Given data:

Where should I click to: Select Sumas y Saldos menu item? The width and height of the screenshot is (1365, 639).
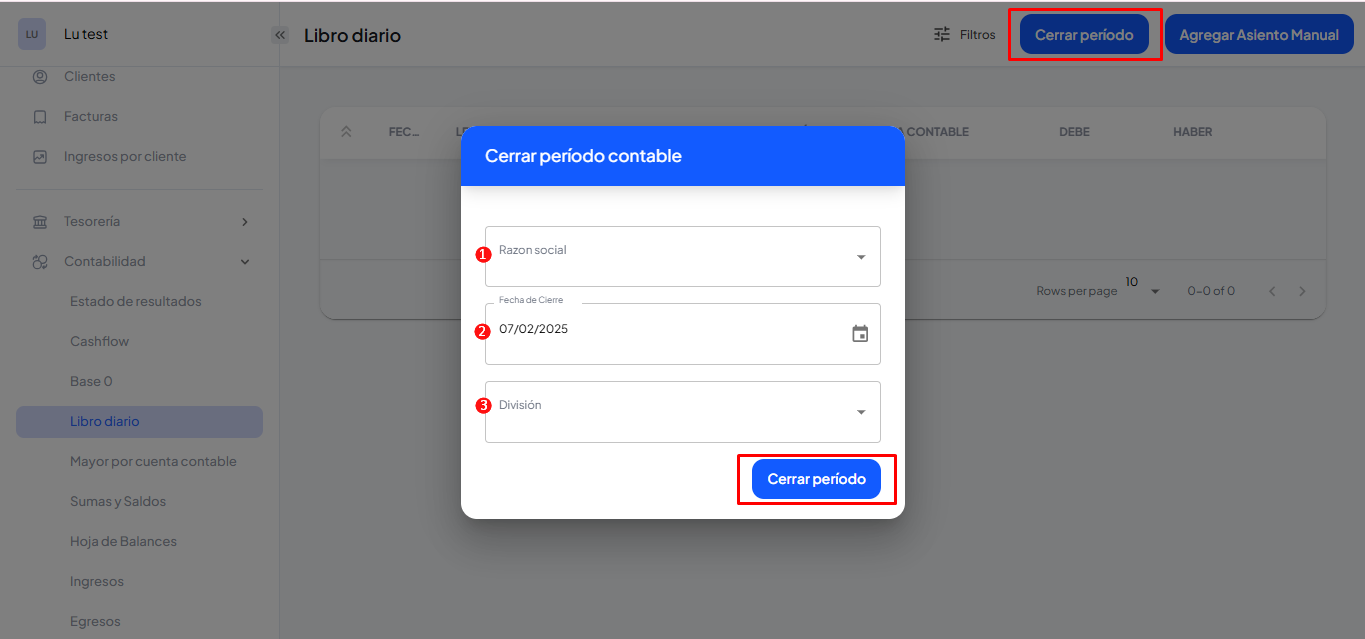118,502
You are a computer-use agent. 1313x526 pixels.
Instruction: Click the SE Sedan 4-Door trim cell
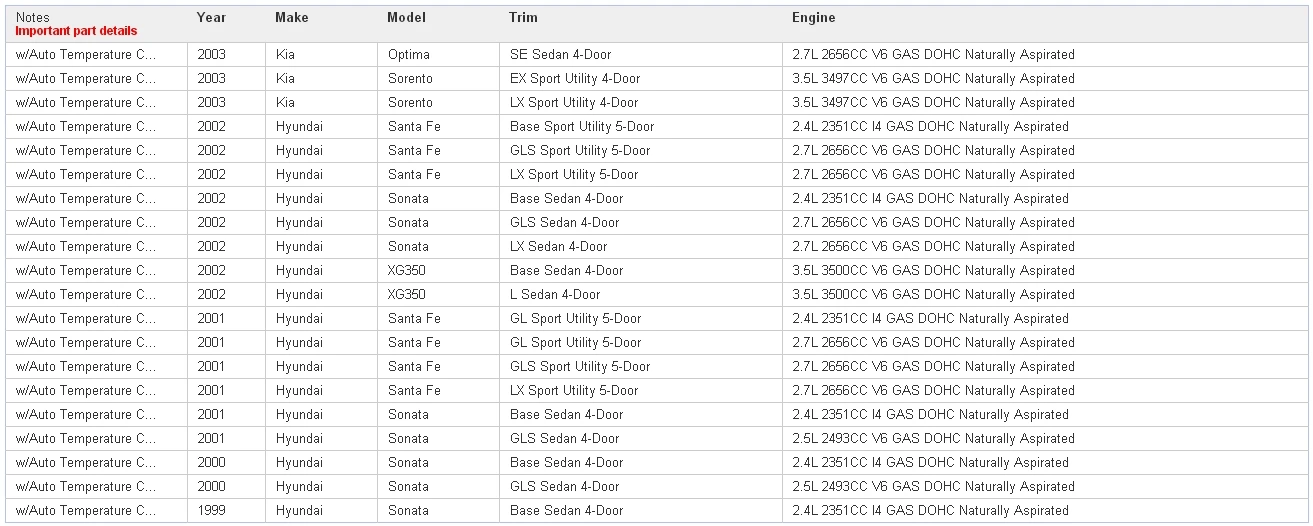560,55
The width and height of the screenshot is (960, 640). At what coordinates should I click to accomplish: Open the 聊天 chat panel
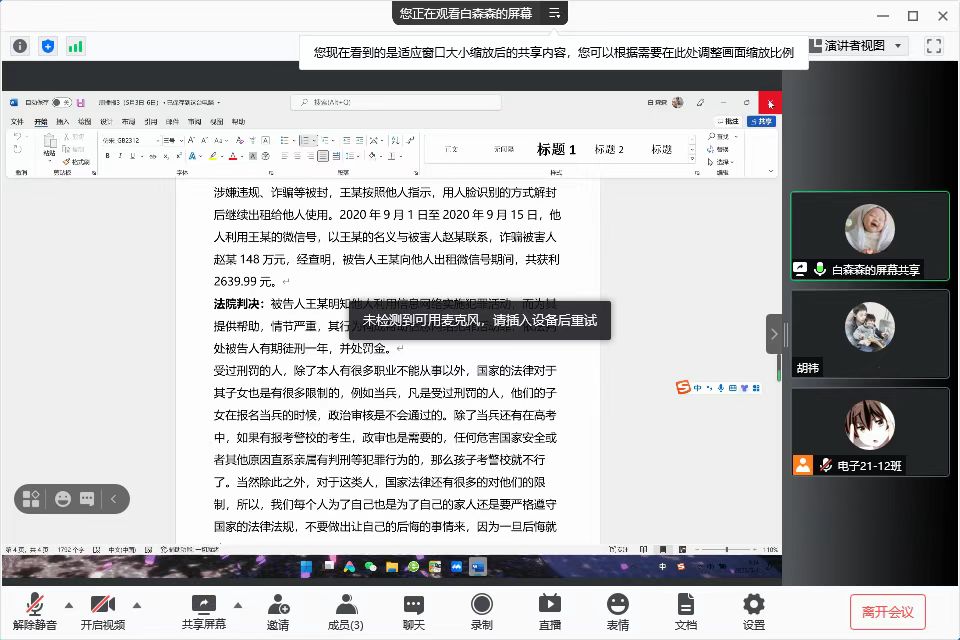[414, 611]
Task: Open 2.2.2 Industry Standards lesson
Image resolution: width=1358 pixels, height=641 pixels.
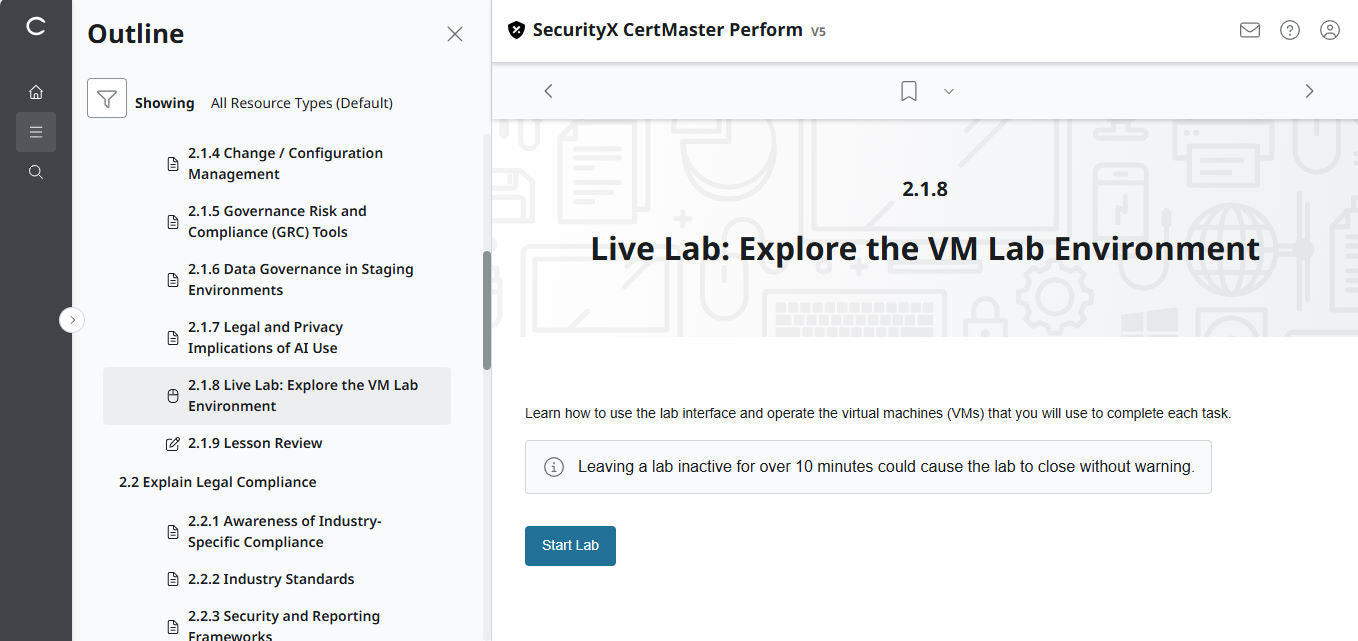Action: (x=270, y=579)
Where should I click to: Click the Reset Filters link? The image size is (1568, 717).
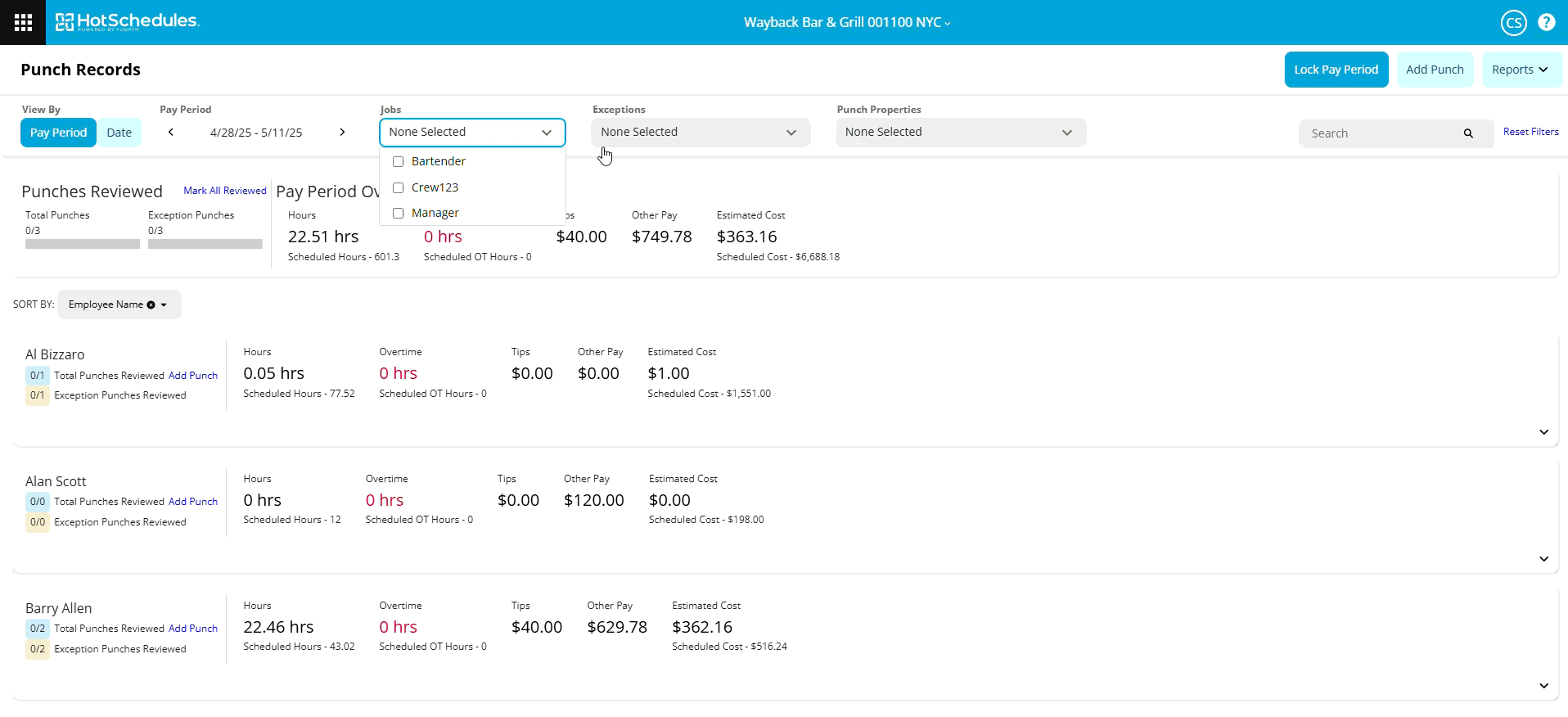click(x=1530, y=132)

What is needed: The material above holds pictures; copy everything else in it exactly.

Answer box:
Where should I click to: Select Sumas y Saldos menu item? The width and height of the screenshot is (1365, 639).
118,502
You are a computer-use agent. 1313x526 pixels.
Instruction: Click the SE Sedan 4-Door trim cell
560,55
The width and height of the screenshot is (960, 640). At what coordinates should I click to accomplish: Open the 聊天 chat panel
[414, 611]
Task: Open 2.2.2 Industry Standards lesson
Image resolution: width=1358 pixels, height=641 pixels.
Action: (x=270, y=579)
Where should I click to: Click the Reset Filters link? The image size is (1568, 717).
click(x=1530, y=132)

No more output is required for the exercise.